▸ **Activity**
In the records below, the line with "You are a computer-use" and every line after it must be written out exactly; no pictures belong in the result.

(Data records)
----------

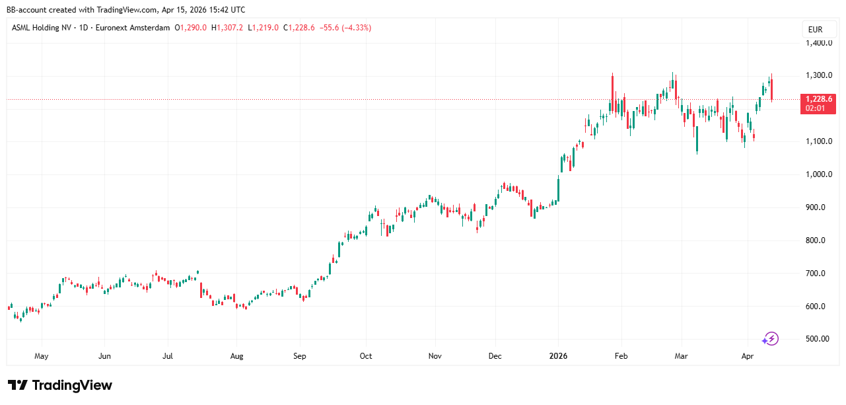This screenshot has width=846, height=405.
Task: Click the 2026 label on the time axis
Action: [x=558, y=356]
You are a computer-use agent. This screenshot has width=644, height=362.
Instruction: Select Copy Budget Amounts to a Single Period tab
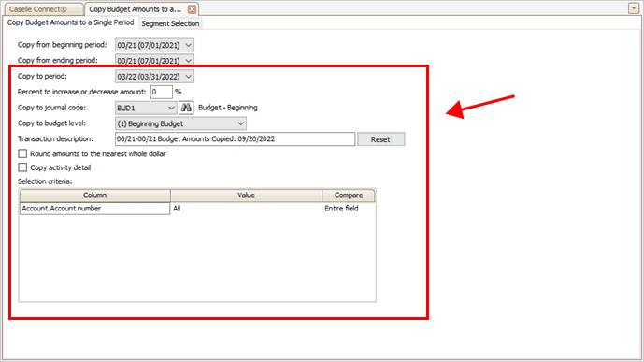click(x=71, y=22)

----------

▸ **Exercise solution**
You are a computer-use agent. This screenshot has width=644, height=362.
Instruction: Select Copy Budget Amounts to a Single Period tab
click(x=71, y=22)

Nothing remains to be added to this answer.